[Stored records]
::::::

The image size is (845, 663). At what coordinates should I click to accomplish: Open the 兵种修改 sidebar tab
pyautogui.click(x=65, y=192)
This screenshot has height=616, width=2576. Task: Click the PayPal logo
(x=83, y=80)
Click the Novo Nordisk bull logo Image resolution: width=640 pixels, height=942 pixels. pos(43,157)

::::::

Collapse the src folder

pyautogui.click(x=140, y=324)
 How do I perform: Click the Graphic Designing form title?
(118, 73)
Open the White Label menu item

::::::

Try it.
Taking the entries above, print exactly the lines starting at the line with "How do I perform: Click" and ending at the line with "Open the White Label menu item", both included.

Completed task.
 How do I perform: Click the Graphic Designing form title?
(118, 73)
Open the White Label menu item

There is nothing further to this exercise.